EXCERPTED TEXT
____

= Midnight (Dungeons & Dragons) =

Tabletop role-playing game campaign setting

Midnight is a campaign setting for the Dungeons & Dragons role-playing game, released under the Open Gaming License. It was published by Fantasy Flight Games from 2003 to 2009.

==History==
Midnight was published in 2003 and received over a dozen supplements from 2003 to 2007. The Midnight Campaign setting book (MN01) was first released in 2003. It proved popular enough to drive the release of several expansion sourcebooks and adventure modules. The Second Edition Midnight Campaign setting book (MN11) was released in 2005; it expanded upon the material in the first book and incorporated material from the sourcebooks.

Fantasy Flight Games no longer publishes material for Midnight. The rights were passed to Edge Studios. In 2022, Edge published a new version titled Midnight: Legacy of Darkness, using the 5th Edition Dungeons & Dragons ruleset.

____

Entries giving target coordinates
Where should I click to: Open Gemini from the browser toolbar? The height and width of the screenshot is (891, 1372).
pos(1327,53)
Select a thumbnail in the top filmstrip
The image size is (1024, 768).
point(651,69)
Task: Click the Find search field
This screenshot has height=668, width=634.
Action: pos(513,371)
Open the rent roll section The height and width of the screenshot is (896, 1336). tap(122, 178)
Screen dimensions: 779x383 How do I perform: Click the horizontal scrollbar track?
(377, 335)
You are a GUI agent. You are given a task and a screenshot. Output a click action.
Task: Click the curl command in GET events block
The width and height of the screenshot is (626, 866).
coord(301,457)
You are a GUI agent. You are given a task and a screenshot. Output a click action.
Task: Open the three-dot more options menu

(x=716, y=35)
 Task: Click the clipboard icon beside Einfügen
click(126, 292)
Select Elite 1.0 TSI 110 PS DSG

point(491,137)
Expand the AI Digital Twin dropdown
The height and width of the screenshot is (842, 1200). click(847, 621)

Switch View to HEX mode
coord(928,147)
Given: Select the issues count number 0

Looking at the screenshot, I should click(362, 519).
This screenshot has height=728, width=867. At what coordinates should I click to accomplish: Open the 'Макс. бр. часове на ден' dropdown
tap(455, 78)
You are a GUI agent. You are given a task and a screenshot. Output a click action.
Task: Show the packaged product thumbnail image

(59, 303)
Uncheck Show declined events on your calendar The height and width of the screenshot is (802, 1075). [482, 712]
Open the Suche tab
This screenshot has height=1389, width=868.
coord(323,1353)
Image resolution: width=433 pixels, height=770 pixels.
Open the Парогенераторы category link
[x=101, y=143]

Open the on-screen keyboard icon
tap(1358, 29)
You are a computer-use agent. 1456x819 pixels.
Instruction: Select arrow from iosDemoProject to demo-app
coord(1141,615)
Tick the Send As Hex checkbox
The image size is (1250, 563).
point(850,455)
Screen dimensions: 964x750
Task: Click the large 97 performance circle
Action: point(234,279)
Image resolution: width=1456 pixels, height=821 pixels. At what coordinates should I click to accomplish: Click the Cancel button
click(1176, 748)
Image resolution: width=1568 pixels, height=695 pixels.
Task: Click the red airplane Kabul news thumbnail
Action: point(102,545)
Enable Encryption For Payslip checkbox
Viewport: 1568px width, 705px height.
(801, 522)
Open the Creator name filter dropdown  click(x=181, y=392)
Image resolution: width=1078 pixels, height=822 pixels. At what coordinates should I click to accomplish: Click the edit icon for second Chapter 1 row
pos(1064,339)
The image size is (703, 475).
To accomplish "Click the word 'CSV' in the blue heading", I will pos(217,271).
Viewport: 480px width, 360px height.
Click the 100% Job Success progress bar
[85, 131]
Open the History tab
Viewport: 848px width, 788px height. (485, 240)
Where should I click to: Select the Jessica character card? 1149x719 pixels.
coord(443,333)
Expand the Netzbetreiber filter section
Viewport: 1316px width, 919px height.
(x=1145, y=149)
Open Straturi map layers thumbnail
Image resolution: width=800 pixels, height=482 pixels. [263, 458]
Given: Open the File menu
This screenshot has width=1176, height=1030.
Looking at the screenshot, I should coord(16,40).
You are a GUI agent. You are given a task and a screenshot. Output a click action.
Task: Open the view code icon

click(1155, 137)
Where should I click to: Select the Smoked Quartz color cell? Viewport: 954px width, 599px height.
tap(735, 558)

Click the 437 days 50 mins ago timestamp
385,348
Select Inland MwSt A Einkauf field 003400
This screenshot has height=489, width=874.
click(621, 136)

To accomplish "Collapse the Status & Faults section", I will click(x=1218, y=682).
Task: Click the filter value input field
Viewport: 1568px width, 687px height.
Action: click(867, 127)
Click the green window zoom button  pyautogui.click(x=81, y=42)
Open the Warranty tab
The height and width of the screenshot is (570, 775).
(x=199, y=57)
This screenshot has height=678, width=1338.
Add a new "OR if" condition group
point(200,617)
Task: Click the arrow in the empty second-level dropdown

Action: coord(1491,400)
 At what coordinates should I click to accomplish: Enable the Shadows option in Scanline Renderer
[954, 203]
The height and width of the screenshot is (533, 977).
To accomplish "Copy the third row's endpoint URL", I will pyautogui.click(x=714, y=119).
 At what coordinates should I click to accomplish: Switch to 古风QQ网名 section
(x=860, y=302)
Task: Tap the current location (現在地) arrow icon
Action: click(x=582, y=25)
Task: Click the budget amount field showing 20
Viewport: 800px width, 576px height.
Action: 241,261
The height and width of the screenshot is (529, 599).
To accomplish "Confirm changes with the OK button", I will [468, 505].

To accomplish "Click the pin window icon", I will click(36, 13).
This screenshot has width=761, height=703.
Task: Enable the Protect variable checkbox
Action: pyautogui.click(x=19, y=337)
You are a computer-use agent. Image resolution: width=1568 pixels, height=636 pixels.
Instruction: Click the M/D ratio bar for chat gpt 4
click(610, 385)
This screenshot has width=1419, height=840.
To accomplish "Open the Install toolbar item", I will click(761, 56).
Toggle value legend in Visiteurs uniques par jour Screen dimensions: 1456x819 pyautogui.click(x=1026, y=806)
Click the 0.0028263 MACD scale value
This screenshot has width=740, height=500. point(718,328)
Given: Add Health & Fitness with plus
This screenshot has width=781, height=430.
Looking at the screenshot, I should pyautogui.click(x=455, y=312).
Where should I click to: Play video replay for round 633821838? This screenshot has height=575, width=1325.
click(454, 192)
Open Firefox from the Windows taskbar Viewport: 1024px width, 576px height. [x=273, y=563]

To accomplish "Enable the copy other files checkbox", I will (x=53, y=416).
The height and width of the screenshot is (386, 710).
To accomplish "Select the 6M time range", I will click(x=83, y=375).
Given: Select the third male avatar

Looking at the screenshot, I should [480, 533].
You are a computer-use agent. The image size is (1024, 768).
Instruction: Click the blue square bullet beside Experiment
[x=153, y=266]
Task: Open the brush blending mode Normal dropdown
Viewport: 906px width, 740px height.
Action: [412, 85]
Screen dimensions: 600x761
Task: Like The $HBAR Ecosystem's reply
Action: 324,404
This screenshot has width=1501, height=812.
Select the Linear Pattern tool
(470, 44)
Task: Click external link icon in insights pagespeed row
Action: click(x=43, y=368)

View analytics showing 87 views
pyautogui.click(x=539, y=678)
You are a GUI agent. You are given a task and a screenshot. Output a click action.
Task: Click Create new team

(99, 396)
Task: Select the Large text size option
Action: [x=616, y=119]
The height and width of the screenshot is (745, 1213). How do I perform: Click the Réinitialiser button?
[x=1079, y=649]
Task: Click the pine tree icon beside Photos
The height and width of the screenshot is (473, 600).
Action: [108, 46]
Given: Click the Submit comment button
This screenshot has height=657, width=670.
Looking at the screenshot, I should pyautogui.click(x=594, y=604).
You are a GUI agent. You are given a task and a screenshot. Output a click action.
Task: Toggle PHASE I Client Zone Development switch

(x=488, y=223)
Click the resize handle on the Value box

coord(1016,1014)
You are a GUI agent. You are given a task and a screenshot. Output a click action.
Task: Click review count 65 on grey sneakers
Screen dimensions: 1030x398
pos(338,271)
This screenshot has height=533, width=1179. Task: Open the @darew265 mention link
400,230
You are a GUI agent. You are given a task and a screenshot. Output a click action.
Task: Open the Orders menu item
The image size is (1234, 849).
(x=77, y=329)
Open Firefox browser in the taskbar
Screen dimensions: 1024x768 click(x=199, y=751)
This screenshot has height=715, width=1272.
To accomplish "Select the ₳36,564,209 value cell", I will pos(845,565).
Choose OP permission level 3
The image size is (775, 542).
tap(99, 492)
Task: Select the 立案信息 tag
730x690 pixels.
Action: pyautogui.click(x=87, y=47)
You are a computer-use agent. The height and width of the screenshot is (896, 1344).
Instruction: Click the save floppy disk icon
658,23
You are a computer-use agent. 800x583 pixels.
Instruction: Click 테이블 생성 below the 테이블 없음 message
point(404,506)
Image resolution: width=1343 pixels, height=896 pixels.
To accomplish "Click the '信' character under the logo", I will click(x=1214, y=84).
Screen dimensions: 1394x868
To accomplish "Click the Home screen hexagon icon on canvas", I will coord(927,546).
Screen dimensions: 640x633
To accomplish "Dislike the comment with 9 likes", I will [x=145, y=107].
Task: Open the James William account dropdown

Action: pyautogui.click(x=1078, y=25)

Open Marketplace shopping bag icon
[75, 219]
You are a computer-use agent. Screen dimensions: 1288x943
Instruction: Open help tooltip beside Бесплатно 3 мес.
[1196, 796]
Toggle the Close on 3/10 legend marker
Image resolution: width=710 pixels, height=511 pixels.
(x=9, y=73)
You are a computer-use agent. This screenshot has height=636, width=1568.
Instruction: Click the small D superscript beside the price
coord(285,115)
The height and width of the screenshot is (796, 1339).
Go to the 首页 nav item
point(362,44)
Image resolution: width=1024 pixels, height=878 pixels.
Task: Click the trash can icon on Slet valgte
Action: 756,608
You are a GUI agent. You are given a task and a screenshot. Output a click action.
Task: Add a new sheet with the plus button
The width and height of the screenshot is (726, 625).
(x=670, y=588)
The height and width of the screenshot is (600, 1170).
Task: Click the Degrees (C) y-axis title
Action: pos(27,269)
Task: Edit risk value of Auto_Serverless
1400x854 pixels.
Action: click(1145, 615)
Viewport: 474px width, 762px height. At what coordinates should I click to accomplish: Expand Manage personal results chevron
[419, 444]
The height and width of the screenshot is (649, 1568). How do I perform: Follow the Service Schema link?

____

TO BE DONE
According to the Midnight text, which company published Midnight: Legacy of Darkness in 2022? The lines have nothing to do with the Midnight text.

OUTPUT OF THE EXERCISE
Edge Studios